Nie tylko koszykarki dbają o prestiż klubu. Pływacy w krajowym czempionacie okazali się bezkonkurencyjni, zaś lekkoatleci sięgnęli po wicemistrzostwo Polski. Niemałych powodów do dumy dostarczają też sekcje akademickie. W ostatniej edycji Akademickich Mistrzostw Polski azetesiacy z UMCS zajęli 6. miejsce w klasyfikacji generalnej i 2. wśród uniwersytetów. Tak wysoko uczelnia nigdy wcześniej nie była. Najwartościowszy rezultat osiągnęły piłkarki ręczne, które na turnieju w Warszawie sięgnęły po złoty medal. Na podium AMP stanęły również zawodniczki startujące w biegach przełajowych (srebro) oraz lekkoatletki, pływacy i snowboardzistki (brązowe medale). Brąz Akademickich Mistrzostw Europy zdobyli w węgierskim Miszkolcu koszykarze.

Przy tylu sukcesach i tak wielu sekcjach doprawdy nie sposób wyobrazić sobie dzielenia finansowego tortu. W AZS UMCS wychodzą z tego obronną ręką. Prezes, mimo że po studiach został mu sentyment do koszykówki, lekkoatletyki i ergometru wioślarskiego, teraz sumiennie przestrzega zasady, by żadnej z sekcji nie faworyzować. U wyczynowców każda ma własne subkonto i tylko z niego może korzystać. Środki, jakie uda się pozyskać, pozostają do dyspozycji opiekujących się daną dyscypliną trenerów. Ich szeroka autonomia to również pokłosie wprowadzonych w ostatnich latach zmian.

– Zarząd wyszedł z założenia, że przy tylu sekcjach konieczna jest szeroko pojęta decentralizacja. Trenerzy dostali pełną swobodę w ich prowadzeniu czy budowaniu składów, ale z jednym zastrzeżeniem: biorą pełną odpowiedzialność za stronę sportową i dyscyplinę finansową. Nie ingerujemy w ich poczynania. W mojej wizji klubu prezes i zarząd są dla trenerów i zawodników, a nie odwrotnie. Zatrudniliśmy młodych trenerów z genem ambicji, którym poprzez danie wolnej ręki otwieramy szansę na rozwój. I to się sprawdza – mówi prezes Gaweł.

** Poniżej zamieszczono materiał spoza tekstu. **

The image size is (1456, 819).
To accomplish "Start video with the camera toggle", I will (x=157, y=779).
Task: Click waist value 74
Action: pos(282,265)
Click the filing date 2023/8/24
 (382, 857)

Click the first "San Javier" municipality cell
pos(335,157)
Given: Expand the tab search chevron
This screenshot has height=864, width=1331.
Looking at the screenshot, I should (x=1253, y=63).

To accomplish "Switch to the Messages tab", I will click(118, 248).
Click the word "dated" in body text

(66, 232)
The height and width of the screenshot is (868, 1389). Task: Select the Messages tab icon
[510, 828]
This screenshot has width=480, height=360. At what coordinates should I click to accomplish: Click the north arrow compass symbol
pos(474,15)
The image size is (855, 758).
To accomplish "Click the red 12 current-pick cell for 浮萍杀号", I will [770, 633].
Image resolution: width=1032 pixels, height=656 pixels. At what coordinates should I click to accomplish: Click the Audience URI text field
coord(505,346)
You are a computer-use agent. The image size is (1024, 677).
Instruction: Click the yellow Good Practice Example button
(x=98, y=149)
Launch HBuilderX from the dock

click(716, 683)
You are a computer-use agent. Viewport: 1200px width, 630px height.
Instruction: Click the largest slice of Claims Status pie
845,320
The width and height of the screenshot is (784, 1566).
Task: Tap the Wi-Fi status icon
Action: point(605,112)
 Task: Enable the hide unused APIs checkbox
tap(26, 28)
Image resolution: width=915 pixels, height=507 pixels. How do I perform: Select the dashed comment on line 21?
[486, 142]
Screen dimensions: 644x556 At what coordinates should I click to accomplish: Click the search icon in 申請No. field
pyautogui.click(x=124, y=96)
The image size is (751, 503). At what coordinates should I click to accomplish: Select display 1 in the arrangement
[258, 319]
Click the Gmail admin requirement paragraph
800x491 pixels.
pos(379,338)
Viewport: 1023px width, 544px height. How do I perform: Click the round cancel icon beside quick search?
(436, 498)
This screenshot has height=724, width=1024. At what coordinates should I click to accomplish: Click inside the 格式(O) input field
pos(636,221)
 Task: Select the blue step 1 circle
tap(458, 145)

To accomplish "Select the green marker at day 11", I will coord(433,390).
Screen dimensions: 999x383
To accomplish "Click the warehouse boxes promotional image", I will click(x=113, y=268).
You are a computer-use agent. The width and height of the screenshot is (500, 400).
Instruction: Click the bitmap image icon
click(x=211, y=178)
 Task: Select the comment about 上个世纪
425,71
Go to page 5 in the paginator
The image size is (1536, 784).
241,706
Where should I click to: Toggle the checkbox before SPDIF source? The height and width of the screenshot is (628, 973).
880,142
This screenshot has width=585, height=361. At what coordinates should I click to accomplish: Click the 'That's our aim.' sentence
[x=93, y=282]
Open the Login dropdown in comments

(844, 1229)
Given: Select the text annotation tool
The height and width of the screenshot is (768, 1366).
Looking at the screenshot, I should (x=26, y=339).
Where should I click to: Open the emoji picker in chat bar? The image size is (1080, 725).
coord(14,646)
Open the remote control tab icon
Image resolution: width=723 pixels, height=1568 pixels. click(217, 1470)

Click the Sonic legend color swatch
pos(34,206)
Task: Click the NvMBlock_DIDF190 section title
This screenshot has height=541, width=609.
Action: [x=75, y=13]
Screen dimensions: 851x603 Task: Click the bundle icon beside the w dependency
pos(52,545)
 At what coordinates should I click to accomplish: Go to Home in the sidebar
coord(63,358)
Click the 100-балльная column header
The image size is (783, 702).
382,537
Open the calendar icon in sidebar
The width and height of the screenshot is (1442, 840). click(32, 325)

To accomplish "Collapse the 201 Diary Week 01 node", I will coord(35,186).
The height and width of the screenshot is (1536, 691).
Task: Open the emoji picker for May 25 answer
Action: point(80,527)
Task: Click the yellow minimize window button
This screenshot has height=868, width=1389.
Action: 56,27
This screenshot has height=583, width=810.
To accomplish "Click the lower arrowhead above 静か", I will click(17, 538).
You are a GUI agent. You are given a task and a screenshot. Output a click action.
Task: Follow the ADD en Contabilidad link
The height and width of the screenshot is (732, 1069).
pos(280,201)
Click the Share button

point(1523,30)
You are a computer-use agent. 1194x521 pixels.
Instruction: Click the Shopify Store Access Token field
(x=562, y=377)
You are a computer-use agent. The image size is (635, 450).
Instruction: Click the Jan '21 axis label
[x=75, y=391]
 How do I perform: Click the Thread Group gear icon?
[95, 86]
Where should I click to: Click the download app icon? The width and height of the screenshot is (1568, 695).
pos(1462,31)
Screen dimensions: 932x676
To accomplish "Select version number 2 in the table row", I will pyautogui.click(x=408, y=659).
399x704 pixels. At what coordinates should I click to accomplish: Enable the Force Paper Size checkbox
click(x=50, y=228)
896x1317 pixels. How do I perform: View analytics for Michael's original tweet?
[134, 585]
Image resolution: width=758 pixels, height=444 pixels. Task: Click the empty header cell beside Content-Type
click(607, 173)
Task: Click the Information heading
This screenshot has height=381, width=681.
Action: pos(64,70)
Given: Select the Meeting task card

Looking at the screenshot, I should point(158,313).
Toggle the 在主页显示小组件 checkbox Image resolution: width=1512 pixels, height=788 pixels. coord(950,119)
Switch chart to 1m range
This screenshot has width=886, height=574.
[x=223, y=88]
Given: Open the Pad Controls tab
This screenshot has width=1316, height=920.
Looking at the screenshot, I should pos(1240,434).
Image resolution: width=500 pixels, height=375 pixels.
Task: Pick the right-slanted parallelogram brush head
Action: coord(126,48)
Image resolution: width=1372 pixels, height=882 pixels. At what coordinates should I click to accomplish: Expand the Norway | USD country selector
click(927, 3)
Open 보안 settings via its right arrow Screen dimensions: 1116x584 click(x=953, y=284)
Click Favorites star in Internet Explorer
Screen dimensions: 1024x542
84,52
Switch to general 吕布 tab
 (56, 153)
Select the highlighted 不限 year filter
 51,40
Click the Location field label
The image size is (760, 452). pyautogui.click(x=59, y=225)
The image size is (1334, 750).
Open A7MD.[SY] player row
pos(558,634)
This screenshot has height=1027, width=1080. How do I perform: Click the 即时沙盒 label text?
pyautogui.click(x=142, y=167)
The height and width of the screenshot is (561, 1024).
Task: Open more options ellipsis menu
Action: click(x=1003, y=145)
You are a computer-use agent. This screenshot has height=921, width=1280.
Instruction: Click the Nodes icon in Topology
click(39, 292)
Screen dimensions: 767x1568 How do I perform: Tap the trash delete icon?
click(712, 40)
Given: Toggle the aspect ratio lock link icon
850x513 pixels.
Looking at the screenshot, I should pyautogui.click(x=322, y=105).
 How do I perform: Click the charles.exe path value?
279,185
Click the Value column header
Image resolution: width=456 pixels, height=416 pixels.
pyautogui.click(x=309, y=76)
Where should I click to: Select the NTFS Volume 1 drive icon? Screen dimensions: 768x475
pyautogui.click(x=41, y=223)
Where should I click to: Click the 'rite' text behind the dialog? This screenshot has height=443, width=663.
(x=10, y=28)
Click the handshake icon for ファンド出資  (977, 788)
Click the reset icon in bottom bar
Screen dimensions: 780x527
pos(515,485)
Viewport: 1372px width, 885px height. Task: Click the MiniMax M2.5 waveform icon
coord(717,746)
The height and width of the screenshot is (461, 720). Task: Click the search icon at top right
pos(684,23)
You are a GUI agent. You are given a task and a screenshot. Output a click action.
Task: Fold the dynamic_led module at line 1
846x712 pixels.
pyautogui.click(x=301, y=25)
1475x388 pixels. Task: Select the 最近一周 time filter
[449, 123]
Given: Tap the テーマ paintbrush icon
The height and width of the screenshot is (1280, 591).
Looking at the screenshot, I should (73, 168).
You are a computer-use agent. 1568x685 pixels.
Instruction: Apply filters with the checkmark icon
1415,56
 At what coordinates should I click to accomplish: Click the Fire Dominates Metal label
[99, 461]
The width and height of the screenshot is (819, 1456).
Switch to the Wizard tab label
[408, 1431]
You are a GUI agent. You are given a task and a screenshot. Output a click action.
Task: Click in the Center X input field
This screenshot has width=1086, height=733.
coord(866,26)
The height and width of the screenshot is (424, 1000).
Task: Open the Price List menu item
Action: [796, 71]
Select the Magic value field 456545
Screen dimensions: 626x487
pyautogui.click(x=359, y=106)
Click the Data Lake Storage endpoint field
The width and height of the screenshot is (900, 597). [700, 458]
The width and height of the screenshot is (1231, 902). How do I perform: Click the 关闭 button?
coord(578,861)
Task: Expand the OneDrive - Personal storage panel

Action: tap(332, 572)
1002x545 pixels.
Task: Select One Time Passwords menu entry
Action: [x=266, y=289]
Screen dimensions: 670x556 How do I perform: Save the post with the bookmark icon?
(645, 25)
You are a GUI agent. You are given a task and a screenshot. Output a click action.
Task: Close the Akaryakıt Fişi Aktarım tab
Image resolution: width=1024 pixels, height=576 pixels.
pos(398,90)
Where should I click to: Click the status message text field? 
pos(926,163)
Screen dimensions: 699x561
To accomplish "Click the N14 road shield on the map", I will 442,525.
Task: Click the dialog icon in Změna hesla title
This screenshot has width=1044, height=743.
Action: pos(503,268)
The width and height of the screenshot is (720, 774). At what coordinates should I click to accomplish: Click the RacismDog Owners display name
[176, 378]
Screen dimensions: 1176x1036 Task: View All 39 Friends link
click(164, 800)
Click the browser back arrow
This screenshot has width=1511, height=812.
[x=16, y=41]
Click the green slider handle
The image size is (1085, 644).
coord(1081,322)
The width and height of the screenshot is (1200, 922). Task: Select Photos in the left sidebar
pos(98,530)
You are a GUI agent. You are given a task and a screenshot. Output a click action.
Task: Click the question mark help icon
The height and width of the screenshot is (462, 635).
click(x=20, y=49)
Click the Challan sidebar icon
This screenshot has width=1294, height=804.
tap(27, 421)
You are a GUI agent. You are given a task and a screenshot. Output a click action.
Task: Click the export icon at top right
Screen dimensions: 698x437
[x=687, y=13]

Również sam prezes należy do ludzi z wysokimi aspiracjami. Korzystając z nadarzającej się okazji, przyciągnął do Lublina… bobsleistów, którzy stanowią kadrę narodową, dzięki czemu funkcjonowanie ich sekcji ani klubu, ani uniwersytetu nic nie kosztuje, za to w Pjongjang uczelnia będzie miała swoich pierwszych w historii zimowych olimpijczyków. Wzmocnieniu drużyny lekkoatletycznej służyło z kolei pozyskanie ostatnio m.in. płotkarki Karoliny Kołeczek, dwukrotnej medalistki młodzieżowych Mistrzostw Europy.

– W Polsce sportowcy bazują głównie na stypendium, i to nie uczelnianym, ale miejskim bądź marszałkowskim. Szukają więc, co zrozumiałe, lepszych warunków, i to skłania ich do zainteresowania się UMCS, bo to dziś uczelnia kompletna. Rektorowi, prof. Stanisławowi Michałowskiemu oraz prezydentowi miasta, dr. Krzysztofowi Żukowi, należą się szczególne słowa podziękowania za stworzenie świetnych warunków, dzięki którym mamy narzędzia, by realizować ambitne cele – przyznaje prezes Dariusz Gaweł.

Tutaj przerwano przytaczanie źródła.